インファンティーノ解任の動きが本格化 FIFAで「43票」獲...の画像はこちら >>

FIFAのインファンティーノ会長 photo/Getty Images

解任に向けた動きが加速

FIFA(国際サッカー連盟)で、ジャンニ・インファンティーノ会長の解任を求める動きが本格化している。伊『CORRIERE DELLA SERA』によれば、欧州やアフリカの関係者がオーストリア・ザルツブルクで会談し、解任動議に必要な43協会の支持獲得に向けて動き始めたという。

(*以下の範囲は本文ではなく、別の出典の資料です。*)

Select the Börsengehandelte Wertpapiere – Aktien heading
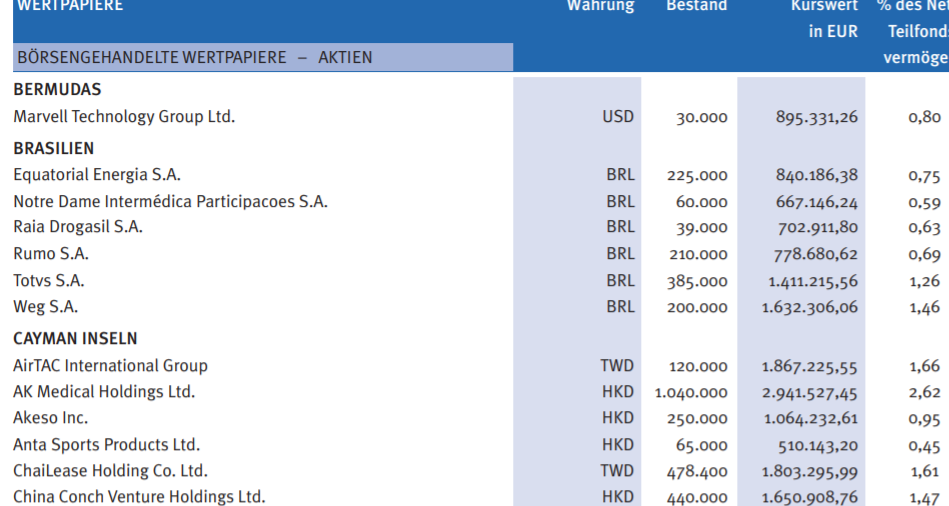This screenshot has height=506, width=949. pyautogui.click(x=195, y=58)
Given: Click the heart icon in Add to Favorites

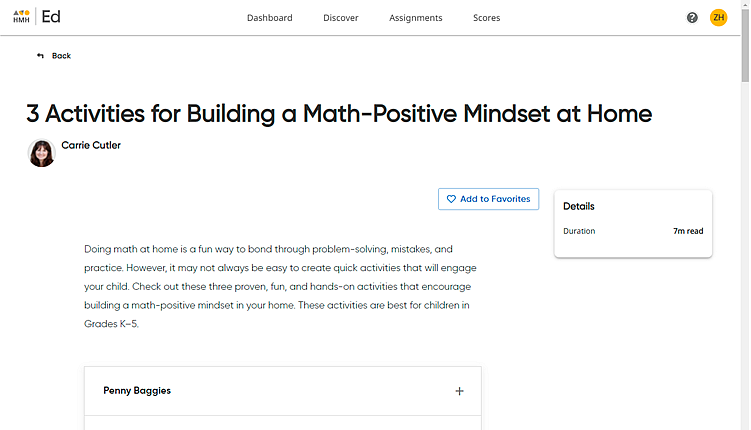Looking at the screenshot, I should tap(451, 199).
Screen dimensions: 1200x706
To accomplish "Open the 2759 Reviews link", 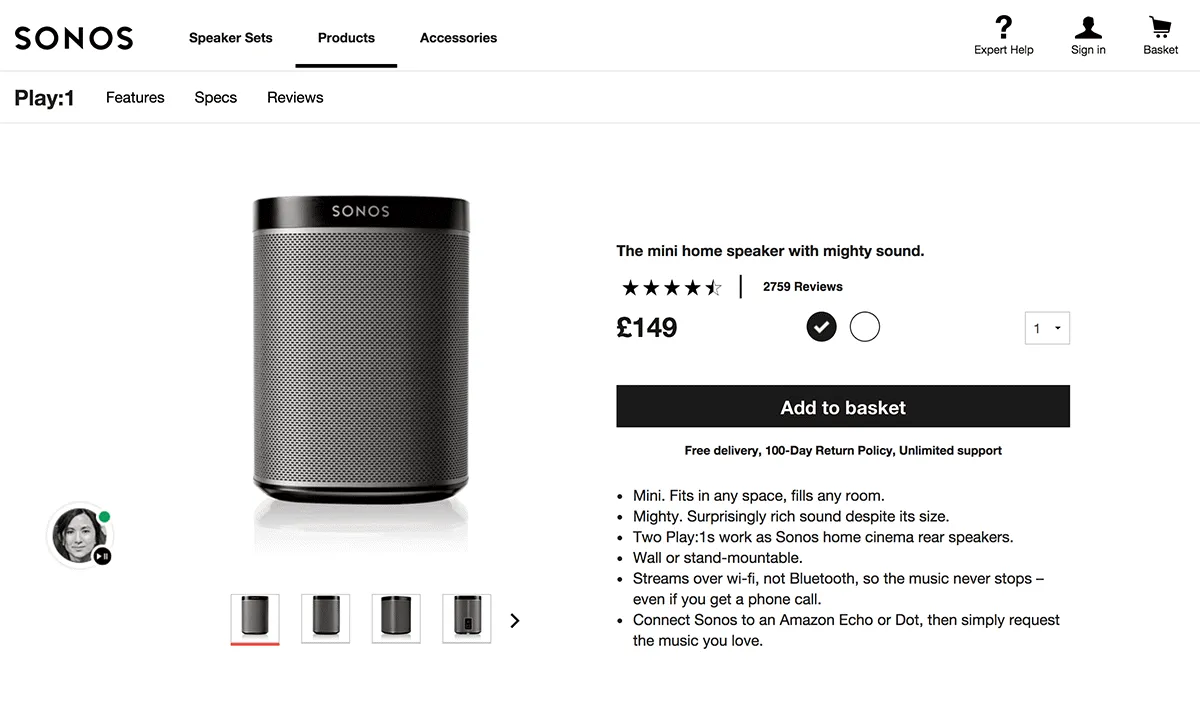I will (x=802, y=287).
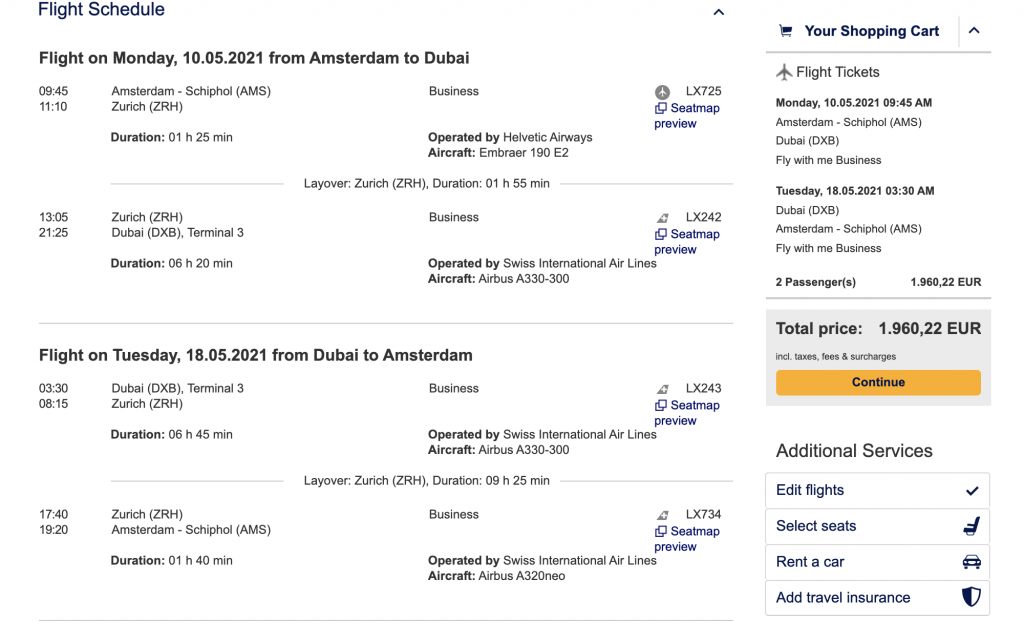Open Seatmap preview for flight LX243
Image resolution: width=1024 pixels, height=622 pixels.
(687, 413)
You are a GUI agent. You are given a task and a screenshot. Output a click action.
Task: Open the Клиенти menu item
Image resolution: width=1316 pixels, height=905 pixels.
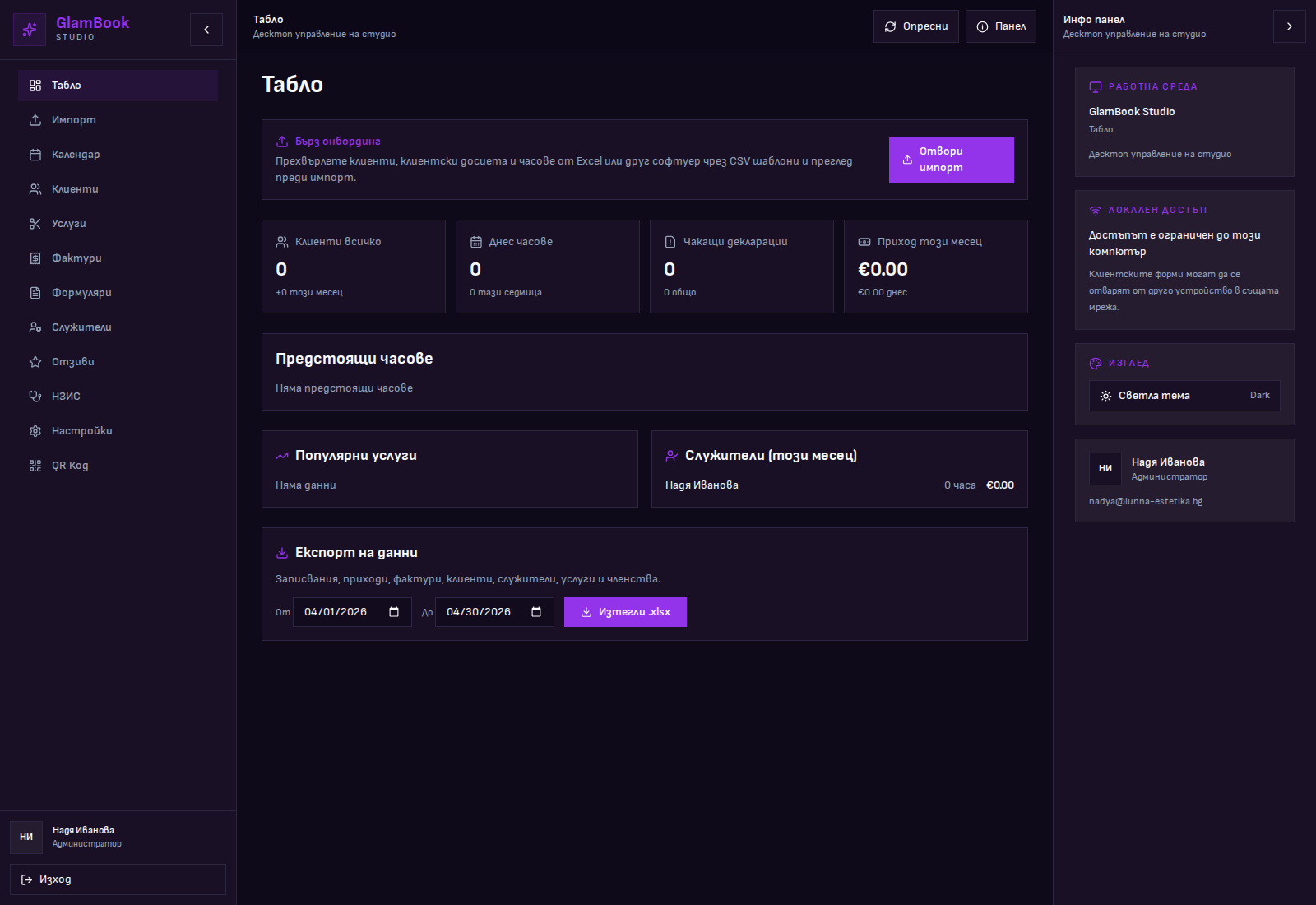[75, 189]
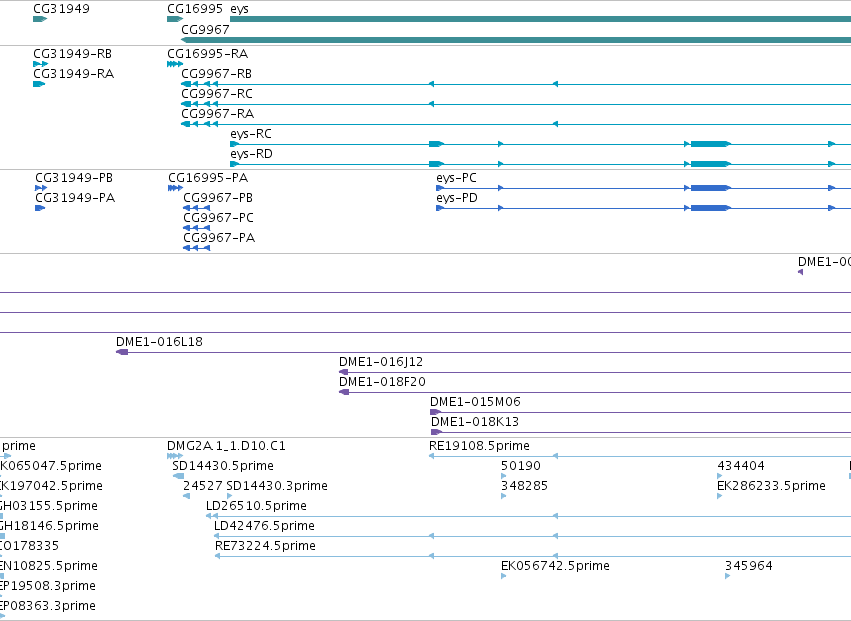Select the DME1-016L18 purple clone arrowhead
This screenshot has height=621, width=851.
tap(122, 352)
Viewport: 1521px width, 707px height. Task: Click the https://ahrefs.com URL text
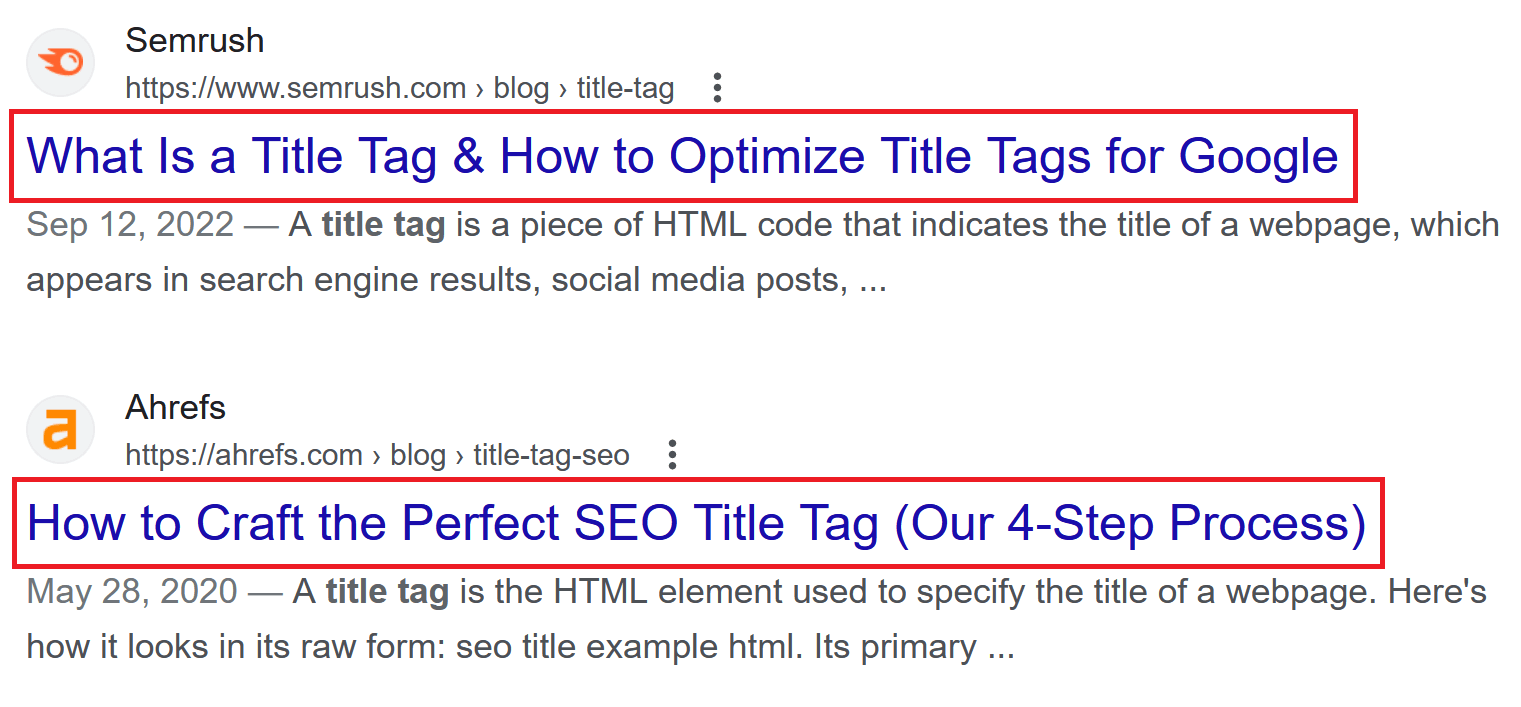[x=244, y=456]
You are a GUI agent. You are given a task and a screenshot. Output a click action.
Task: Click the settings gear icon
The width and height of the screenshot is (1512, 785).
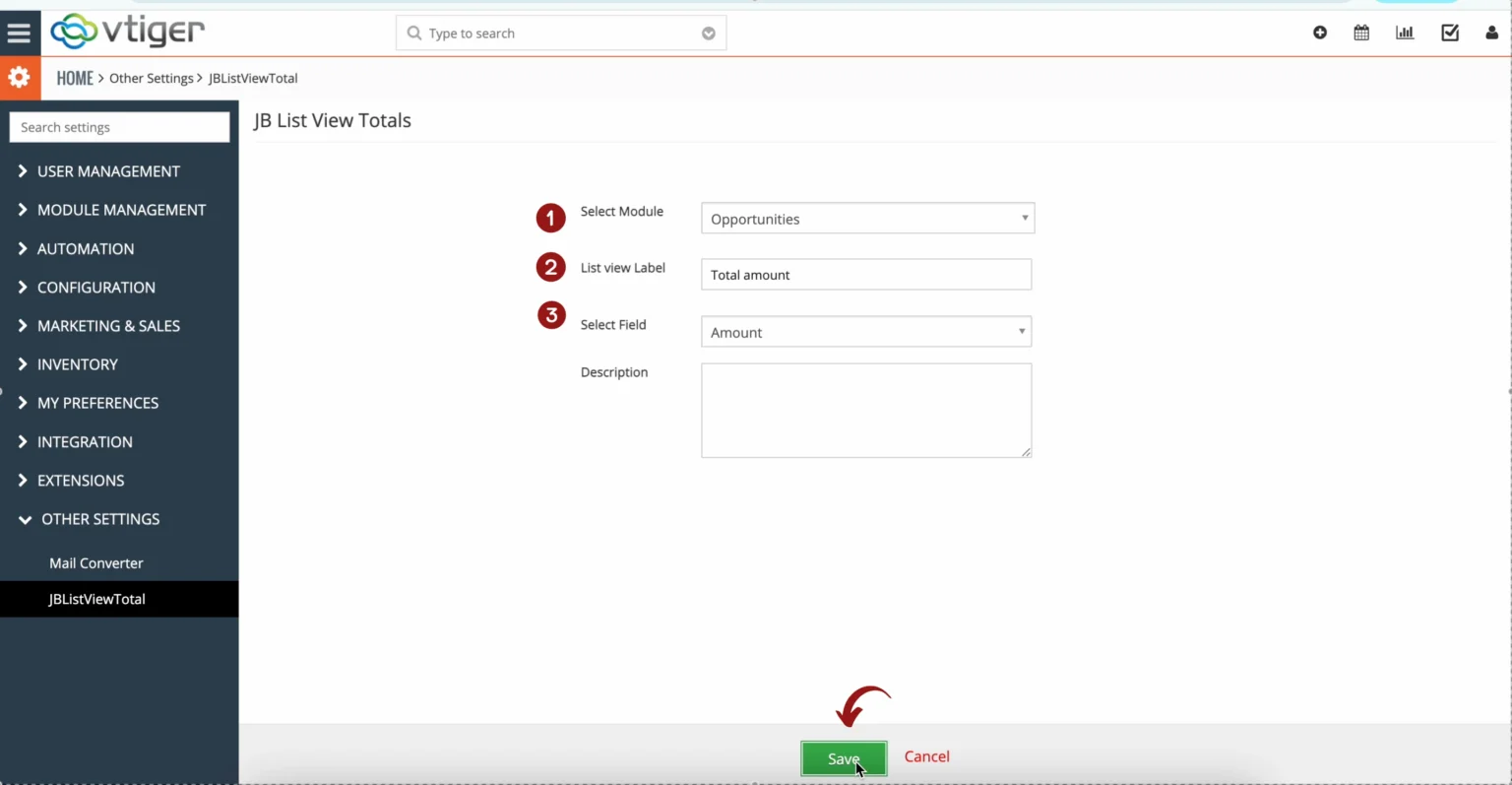pyautogui.click(x=20, y=77)
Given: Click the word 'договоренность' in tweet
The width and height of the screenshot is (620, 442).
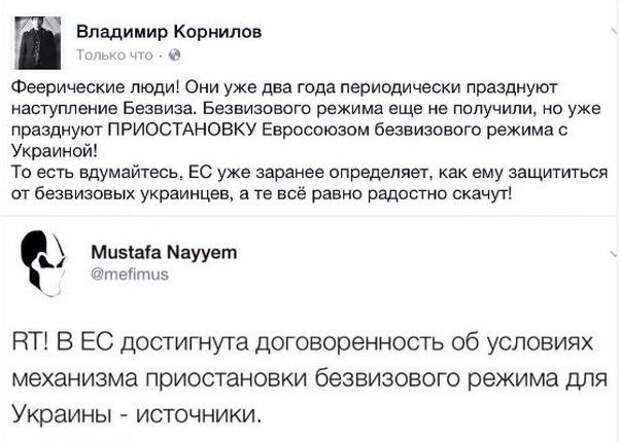Looking at the screenshot, I should (x=349, y=343).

協議にはUEFA会長のアレクサンデル・チェフェリン、PSG会長で欧州クラブ協会(ECA)会長のナセル・アル・ケライフィ、アフリカサッカー連盟(CAF)会長のパトリス・モツェペらが参加。欧州、クラブ、アフリカを代表する有力者が同じテーブルについたことは、インファンティーノ体制にとって大きな動きとなる。

背景には、W杯の放映権などに民間資本を導入する構想をめぐる対立や、FIFA運営の透明性への不満がある。一方、モロッコ、カタール、エジプト、モーリタニア、レバノン、スーダンの6協会はインファンティーノへの支持を表明しており、反対勢力も一枚岩ではない。

それでも反対陣営は、来年3月の次期会長選挙を待たず、解任を問う投票に持ち込むことを目指しているという。

さらに、インファンティーノ後を見据えたFIFA改革案も浮上。その一つが、会長職を欧州、南米、アジア、アフリカなど大陸ごとの「持ち回り」にする制度だ。連続再任を制限し、長期政権による権力集中を防ぐ狙いがある。また、FIFA理事会の権限を強化し、会長に集中する執行・経済面の権限を分散させる案も検討されている。

インファンティーノは2016年の就任以来、加盟211協会の「1協会1票」という制度を背景に支持基盤を拡大してきた。だが現在、その体制に亀裂が生じている。次期会長候補としては、Concacaf会長のビクトル・モンタリアーニの名前も浮上している。


解任が実現するかは不透明だが、今回の動きは単なる会長批判にとどまらず、「インファンティーノ後のFIFA」を見据えた権力構造の改革にまで発展している。